> **Your goal**
Please give back only the lines below from the one containing "Image resolution: width=603" to the one containing "Task: Open the eSIM Management link", each repeated word for word, both ends included.

> **Records provided**
--- START ---

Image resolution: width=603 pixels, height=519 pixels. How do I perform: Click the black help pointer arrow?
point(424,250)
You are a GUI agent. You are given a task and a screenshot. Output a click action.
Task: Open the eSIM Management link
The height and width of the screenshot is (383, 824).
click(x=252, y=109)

--- END ---
--- START ---

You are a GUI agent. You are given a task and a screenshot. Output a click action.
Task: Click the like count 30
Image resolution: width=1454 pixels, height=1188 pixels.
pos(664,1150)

--- END ---
--- START ---

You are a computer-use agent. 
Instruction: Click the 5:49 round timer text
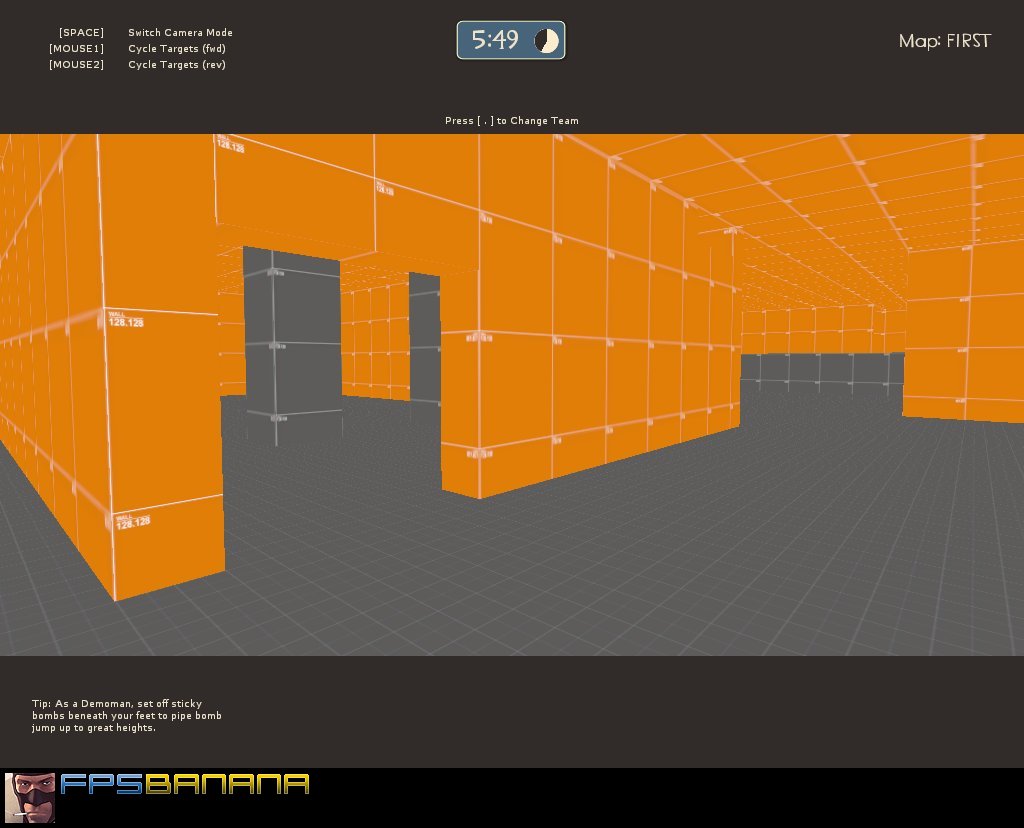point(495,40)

--- END ---

> **Solved exercise**
Image resolution: width=603 pixels, height=519 pixels. How do I perform: Click the black help pointer arrow?
point(424,250)
You are a GUI agent. You are given a task and a screenshot. Output a click action.
Task: Open the eSIM Management link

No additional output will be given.